Monday, July 13, 2015
Engelberg, Switzerland to Engstelenalm
Engelberg to Jochpass to Engstelenalp
Distance: 6.8 miles/~11 km
Elevation Gain: 1210 meters/3969 feet
Highest Elevation: 2210 meters/7250 feet
Dogs: unspecified
Difficulty: Hard
Today's guest blog post is set in the Swiss Alps outside of Luzern, Switzerland and stars myself, Katie Young, and fellow hikers/Europe explorers Koko, Grant, and Natalie. Our first few days in Switzerland had been grey and cloudy and we had yet to glimpse the beautiful mountains for which Switzerland is so famous. As we ran to the train station to catch the train into Engelberg the sun was shining. As we traveled by train the clouds parted and we caught our first glimpse of beautiful mountains surrounding lakes and towns.
We arrived in Engelberg around 11:30 and our first stop was at the information center to determine if our planned route was the best way to reach our destination: a mountain hut in Engstelenalp. The lady assisting us pointed out the recommended route and then pointed to the latter section of the trail and said that part of it was closed due to snow. We asked if it was dangerous or if she thought we could pass and she said it was not dangerous, just be prepared for snow. She also mentioned that the area was expecting rain around 17:00. After a brief discussion between the four of us it was decided to continue as planned and if conditions got too bad we would turn back and find an alternate route.
We walked along a gravel road running parallel with a crystal clear river, sun shining hot on our faces. We came to our first set of trail markers and followed our trail up along a dirt road running between houses until we were eventually led through the woods up a steep path. We topped off at a road on a hillside. Large, steep rock faces served as a backdrop between us and the fields full of grazing cows. The cow bells around the necks of every cow created a low buzzing hum all arond. As we followed the trail we came to a roped off pasture full of cows, some butting heads with each other. The trail ran directly through this cow pasture. Koko and Natalie forged ahead through the pasture. Grant and I were a little leery about walking through a field of cows that may kick us or knock us into a pile of poop so we attempted to walk around. Grant placed a hand on the surrounding fence and after a minor shock, determined that it was electrified. Yikes! I decided to brave the cattle. Grant passed under the fence with a less shocking experience this time. We all met on the other side of the pasture mostly unscathed.

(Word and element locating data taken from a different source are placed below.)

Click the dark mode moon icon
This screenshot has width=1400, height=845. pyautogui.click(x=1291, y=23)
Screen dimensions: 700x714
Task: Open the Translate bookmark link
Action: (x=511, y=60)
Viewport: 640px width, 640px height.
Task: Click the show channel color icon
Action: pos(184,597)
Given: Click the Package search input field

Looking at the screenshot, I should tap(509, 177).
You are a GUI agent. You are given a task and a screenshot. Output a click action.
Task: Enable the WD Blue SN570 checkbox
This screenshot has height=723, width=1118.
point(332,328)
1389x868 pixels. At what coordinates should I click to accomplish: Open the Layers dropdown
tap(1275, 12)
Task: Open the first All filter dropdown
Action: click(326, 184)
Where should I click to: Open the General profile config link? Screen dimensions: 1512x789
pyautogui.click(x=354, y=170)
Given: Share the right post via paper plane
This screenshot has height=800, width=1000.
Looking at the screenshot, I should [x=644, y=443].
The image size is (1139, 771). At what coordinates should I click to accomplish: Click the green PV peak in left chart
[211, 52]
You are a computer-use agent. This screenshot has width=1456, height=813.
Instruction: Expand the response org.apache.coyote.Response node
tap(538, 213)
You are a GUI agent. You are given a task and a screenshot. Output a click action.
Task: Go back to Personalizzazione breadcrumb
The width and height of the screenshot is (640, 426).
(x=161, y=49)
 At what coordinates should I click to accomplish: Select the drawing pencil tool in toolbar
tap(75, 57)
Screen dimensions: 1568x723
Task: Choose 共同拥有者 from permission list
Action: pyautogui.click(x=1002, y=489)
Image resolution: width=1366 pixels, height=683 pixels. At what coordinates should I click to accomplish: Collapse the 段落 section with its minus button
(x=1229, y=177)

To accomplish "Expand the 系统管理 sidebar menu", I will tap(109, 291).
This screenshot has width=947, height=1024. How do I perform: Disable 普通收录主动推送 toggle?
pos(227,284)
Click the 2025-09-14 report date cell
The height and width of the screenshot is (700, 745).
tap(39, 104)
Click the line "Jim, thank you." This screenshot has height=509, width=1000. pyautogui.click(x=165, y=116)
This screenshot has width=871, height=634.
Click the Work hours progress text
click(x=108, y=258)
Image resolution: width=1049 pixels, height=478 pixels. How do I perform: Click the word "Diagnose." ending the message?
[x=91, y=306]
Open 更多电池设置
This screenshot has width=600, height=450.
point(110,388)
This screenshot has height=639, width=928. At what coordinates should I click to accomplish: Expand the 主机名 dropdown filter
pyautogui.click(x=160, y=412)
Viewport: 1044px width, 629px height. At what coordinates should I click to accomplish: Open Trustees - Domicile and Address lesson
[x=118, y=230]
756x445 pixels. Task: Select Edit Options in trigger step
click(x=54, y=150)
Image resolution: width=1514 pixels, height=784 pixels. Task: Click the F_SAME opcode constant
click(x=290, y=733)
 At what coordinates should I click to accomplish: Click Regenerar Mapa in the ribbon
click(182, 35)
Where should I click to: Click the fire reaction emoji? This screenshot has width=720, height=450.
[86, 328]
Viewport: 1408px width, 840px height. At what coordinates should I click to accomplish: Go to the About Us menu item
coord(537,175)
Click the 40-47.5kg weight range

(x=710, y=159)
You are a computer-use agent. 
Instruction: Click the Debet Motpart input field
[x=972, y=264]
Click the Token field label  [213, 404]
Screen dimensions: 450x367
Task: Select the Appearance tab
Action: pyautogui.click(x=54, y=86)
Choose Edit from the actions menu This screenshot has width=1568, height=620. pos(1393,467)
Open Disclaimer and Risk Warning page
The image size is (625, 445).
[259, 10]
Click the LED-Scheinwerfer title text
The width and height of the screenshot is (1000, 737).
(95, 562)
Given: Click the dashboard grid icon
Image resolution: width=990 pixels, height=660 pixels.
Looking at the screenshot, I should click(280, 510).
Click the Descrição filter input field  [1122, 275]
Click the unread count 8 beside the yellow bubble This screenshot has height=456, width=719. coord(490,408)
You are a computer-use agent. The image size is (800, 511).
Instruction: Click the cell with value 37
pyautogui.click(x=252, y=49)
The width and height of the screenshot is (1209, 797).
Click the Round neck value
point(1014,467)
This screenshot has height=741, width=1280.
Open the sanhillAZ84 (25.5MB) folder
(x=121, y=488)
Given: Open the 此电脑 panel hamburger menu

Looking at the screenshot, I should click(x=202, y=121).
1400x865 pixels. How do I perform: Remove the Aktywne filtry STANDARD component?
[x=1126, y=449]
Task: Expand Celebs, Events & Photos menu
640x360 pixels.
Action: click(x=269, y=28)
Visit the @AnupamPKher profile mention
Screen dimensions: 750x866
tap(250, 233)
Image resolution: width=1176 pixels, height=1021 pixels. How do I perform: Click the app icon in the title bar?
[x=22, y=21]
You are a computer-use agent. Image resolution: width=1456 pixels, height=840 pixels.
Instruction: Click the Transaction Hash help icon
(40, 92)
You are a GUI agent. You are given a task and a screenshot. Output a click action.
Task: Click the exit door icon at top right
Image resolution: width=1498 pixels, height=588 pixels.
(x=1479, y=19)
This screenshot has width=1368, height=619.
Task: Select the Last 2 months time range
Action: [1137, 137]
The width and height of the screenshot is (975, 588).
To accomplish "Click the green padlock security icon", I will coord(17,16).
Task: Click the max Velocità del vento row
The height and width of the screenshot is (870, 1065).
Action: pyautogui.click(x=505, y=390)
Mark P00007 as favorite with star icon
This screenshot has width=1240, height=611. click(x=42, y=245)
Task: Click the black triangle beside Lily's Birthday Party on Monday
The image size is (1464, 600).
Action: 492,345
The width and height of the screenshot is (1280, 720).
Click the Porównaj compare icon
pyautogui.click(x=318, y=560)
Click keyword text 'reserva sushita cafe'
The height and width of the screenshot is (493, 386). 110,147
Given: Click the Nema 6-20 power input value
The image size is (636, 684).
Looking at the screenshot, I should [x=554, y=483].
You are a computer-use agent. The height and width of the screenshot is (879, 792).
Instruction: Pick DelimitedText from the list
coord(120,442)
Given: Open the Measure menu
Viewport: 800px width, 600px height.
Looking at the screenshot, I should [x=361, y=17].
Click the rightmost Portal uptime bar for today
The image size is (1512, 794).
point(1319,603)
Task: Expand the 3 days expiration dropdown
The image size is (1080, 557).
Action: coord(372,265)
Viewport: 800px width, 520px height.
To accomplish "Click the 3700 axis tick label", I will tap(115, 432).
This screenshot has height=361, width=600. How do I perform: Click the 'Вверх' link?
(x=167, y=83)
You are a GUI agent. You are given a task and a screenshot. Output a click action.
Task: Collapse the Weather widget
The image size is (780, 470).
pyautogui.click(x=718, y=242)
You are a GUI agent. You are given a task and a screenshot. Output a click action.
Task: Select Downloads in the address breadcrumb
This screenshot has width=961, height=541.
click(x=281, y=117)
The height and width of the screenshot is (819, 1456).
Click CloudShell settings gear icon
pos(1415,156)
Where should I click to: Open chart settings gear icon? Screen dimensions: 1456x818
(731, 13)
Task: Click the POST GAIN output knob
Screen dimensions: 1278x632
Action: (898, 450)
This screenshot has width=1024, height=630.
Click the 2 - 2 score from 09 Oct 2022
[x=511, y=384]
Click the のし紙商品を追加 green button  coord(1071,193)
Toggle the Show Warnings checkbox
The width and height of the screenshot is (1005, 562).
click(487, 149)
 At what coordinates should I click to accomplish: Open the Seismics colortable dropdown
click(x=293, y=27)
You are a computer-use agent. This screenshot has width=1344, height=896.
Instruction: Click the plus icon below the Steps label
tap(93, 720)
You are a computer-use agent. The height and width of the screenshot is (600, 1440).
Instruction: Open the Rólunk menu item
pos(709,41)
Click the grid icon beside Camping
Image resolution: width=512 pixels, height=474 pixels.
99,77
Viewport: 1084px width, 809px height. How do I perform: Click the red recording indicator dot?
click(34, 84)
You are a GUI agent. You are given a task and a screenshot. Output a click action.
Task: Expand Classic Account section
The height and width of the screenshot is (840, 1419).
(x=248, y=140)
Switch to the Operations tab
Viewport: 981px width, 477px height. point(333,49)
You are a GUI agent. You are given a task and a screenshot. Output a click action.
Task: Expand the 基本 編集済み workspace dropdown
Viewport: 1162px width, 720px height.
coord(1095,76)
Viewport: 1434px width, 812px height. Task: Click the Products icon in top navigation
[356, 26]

We hiked over a river and kept on the trail which also served as a road where a few passing trucks were transporting supplies for the ski resort we were hiking toward. It was mid-day at this point and the sun beating down with no coverage from trees was brutal. As we climbed higher we started to see patches of snow here and there to the edge of the trail. We also caught glimpses of a few marmots scurrying to and fro. As we rounded a corner chair lifts came into view surrounding a beautiful lake. The trail hiked along the edge of the resort and up a hill where we encountered our first obstacle: ~20-30 ft wide patch of snow across the trail with no bare patches to reach the other side and a steep slide down the side of the hill if we didn't make it. We decided the risk was too great and turned back to find another route.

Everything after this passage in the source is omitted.